_Task brief_
Find the word "Programs" in the records and copy every line where it occurs.

Stored items

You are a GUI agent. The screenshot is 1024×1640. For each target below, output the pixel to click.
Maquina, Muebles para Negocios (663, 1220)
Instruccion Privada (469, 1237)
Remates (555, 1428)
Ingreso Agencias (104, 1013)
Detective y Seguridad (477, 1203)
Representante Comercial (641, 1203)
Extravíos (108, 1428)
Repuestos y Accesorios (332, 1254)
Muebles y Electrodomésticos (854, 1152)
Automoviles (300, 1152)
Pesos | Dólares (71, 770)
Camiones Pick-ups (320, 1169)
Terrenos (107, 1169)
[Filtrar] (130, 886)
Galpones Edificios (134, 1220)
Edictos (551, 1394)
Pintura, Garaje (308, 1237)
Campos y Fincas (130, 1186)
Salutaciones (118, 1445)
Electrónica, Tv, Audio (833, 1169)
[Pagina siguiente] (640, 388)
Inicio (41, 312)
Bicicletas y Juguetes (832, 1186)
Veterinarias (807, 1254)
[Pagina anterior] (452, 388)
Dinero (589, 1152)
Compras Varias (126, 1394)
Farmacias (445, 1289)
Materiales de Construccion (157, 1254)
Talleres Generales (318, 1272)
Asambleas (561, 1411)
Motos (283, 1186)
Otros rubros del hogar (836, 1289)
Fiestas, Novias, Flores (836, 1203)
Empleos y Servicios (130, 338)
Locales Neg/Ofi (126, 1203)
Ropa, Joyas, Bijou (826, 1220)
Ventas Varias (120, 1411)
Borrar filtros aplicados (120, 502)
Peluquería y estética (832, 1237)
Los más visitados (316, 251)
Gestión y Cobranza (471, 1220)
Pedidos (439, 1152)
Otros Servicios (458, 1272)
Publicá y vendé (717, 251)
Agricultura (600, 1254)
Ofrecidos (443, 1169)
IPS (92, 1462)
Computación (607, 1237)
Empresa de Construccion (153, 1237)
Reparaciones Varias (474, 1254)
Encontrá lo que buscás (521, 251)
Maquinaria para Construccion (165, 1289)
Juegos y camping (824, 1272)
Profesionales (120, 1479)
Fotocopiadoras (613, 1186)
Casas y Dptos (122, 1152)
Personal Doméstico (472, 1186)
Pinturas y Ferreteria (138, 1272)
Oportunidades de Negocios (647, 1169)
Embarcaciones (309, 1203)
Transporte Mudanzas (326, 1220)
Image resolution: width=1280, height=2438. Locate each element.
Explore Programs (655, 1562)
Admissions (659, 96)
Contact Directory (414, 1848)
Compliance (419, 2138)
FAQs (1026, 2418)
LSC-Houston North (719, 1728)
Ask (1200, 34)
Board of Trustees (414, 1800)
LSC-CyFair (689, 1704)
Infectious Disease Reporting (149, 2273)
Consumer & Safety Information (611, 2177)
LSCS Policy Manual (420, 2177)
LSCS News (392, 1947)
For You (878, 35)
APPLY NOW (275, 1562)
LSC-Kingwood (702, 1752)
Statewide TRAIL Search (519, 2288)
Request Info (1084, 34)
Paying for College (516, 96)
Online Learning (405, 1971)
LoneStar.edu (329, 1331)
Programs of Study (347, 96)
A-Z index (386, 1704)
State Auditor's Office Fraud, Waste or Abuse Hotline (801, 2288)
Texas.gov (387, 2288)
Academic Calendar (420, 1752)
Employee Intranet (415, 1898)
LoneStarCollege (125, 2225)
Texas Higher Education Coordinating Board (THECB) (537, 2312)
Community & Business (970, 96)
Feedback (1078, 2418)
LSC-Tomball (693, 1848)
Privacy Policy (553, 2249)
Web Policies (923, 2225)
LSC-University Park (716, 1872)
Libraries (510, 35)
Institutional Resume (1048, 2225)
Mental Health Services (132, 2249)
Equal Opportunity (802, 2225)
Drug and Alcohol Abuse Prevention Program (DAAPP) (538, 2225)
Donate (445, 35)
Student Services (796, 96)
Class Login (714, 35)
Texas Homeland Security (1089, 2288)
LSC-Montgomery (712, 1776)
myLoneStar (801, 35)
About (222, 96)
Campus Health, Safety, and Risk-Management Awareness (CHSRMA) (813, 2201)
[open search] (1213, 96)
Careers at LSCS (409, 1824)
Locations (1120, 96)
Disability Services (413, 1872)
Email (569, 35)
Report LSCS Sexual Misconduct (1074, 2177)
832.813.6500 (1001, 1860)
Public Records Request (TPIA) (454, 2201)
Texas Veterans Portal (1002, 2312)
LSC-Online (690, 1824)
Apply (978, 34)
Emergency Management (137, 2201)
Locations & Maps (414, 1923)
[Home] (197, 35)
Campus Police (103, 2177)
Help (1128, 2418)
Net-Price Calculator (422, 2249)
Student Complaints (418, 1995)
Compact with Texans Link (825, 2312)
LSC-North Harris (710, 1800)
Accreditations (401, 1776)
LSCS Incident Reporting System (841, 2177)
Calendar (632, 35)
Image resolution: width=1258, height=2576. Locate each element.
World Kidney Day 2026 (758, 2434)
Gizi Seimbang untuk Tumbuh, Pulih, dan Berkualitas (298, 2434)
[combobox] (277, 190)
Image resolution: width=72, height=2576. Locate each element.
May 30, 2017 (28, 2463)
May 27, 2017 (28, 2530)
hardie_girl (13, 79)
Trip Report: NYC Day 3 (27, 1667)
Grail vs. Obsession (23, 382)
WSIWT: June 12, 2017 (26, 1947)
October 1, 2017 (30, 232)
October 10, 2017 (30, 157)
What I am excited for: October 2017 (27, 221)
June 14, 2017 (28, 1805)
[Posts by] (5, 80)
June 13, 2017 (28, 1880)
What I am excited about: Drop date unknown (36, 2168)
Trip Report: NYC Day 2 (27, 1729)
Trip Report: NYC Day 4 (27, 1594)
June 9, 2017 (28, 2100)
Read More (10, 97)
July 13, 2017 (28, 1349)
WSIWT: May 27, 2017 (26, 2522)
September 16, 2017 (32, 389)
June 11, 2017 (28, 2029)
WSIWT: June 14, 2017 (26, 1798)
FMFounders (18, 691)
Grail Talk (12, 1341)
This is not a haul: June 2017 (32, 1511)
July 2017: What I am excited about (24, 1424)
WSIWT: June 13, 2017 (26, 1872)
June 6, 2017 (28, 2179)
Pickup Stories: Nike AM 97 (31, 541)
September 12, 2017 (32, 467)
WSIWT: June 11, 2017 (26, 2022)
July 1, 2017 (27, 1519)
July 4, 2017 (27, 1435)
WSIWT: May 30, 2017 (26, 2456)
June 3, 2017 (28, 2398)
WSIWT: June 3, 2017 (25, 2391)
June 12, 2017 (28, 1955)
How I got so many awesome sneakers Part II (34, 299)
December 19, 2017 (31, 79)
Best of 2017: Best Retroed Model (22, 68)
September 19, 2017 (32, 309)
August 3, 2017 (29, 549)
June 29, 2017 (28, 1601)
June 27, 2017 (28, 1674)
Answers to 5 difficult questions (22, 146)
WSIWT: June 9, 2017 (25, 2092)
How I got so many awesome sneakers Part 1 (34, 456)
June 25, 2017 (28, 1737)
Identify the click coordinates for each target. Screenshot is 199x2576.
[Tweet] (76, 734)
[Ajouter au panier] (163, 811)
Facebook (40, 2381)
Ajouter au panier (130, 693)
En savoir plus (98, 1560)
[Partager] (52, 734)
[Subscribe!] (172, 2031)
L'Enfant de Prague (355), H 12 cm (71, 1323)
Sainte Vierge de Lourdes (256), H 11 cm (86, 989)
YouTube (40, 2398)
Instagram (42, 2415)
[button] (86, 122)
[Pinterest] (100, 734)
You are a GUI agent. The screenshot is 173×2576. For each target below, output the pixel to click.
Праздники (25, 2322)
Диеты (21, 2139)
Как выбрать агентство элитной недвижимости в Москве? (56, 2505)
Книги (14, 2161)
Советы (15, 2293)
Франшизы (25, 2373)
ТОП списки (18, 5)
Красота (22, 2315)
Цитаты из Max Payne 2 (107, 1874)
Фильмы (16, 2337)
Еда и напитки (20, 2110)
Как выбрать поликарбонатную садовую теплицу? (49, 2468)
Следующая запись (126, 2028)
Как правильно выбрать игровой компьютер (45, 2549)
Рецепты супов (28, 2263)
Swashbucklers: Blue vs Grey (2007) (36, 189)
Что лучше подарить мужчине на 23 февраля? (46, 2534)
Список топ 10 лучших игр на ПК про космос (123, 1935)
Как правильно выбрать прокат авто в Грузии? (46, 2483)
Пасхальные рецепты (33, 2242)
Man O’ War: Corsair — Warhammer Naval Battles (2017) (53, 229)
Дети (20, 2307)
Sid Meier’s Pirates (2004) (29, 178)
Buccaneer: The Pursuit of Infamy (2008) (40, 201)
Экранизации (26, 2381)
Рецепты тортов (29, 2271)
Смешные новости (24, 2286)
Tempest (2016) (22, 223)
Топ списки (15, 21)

_Solution to the problem_
Explore Programs (655, 1562)
Programs of Study (347, 96)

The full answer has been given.